Ninety-three percent file for bankruptcy within one year.

Now that I’ve got your attention, now’s the time to start preparing for disaster, before you become another statistic! The first step is

1. Who will be responsible for the plan and who will perform the actual recovery of the data? The time for pointing fingers is not when disaster strikes. The person who creates the plan and the person who performs the actual recovery may be the same—or not. Determine who’s responsible for what early in the plan to avoid confusion and misunderstandings.

2. How important is your data? Data varies in importance, helping you determine how and when it should be backed up. For instance, critical data, like a customer database, will likely require a plan that’s more elaborate, with more frequent and redundant backup sets that go back several backup periods. Less important information, such as daily user files, may simply need routine backups so you can recover the information when needed. Sift through your data and identify your most important and least important information.

3. What kind of information does your data contain? Data can contain everything from mundane, everyday information to highly sensitive and mission-critical information. Additionally, information that’s not very important to you might be important to someone else. Identifying the type of information your data contains will help you determine how secure your backup system needs to be, as well as when and how frequently your data should be backed up.

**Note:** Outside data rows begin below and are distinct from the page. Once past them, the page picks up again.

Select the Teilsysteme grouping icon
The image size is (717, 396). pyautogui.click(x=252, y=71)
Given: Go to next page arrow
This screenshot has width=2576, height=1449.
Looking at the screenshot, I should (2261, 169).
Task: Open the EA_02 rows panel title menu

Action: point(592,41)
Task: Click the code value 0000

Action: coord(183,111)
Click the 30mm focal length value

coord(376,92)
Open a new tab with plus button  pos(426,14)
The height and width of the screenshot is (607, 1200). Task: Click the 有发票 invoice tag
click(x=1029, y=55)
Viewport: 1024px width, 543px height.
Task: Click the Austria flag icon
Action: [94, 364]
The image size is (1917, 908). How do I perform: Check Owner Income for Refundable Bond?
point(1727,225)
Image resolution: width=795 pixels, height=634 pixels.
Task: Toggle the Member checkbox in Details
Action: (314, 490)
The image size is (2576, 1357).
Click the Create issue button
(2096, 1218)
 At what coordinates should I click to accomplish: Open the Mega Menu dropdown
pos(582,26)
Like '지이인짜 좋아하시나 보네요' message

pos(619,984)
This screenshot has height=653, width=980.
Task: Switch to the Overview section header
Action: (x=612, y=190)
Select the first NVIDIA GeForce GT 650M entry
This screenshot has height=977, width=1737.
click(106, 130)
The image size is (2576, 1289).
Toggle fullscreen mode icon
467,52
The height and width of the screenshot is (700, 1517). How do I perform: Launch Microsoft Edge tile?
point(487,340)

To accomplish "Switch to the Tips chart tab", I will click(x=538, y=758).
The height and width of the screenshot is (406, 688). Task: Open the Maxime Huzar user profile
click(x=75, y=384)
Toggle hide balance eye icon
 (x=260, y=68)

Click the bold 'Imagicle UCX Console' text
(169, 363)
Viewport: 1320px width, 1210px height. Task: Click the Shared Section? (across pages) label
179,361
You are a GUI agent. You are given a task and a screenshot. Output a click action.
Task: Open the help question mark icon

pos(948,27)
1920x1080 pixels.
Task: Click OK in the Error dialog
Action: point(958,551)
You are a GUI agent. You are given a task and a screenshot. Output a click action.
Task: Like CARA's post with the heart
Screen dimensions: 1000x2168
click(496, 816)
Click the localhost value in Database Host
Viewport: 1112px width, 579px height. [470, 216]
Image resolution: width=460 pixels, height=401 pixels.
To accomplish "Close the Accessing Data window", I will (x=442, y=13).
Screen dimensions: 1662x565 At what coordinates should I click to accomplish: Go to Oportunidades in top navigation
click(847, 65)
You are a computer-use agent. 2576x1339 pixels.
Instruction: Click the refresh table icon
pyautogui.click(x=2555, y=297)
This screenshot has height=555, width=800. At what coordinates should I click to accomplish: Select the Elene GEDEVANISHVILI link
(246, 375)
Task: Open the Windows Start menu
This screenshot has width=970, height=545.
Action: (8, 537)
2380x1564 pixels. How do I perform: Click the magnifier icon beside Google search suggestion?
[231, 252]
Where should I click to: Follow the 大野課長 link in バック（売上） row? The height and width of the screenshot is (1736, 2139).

4. How frequently does your data change? The answer to this question determines how frequently you should back up your data. Information that changes daily should be backed up daily. Information that changes every few days should—at the very least—be backed up every few days. And so on.

5. When is the best time to schedule backups? Over the weekend? During the evening hours? In the morning? Backing up data generally takes less time when system use is low. Unfortunately, you may not be able to schedule backups to occur at these times. Carefully consider the best time and day to back up your information, keeping in mind that automated technology makes this easier while minimizing administrative time.

6. How quickly will you need to recover data? Apply the old adage here: time is money. Some businesses may function relatively well for a day or two without access to their systems and data stores. Others may crumble in a matter of hours. If you fall into the latter category and need to get access to critical systems immediately, create a plan that lets you do this. Prioritize which systems you need first, second and so on, and make sure your recovery solution delivers.

7. Should you store backed-up information off-site? The answer for most businesses: yes. This is especially important if you operate in an area prone to natural disasters such as tornadoes or hurricanes. In addition to storing your tapes or disks off-site, make sure you store copies of any software you need to re-establish operations, and that multiple people have the keys or access code for that location.

Avoid saying, “If only …”

No one anticipates a disaster. But we can plan for it. Today’s backup and recovery technology makes protecting your critical business information and systems easier and more affordable than ever. So stop making excuses. Start planning. Information is one of your business’ most important assets. Protect it.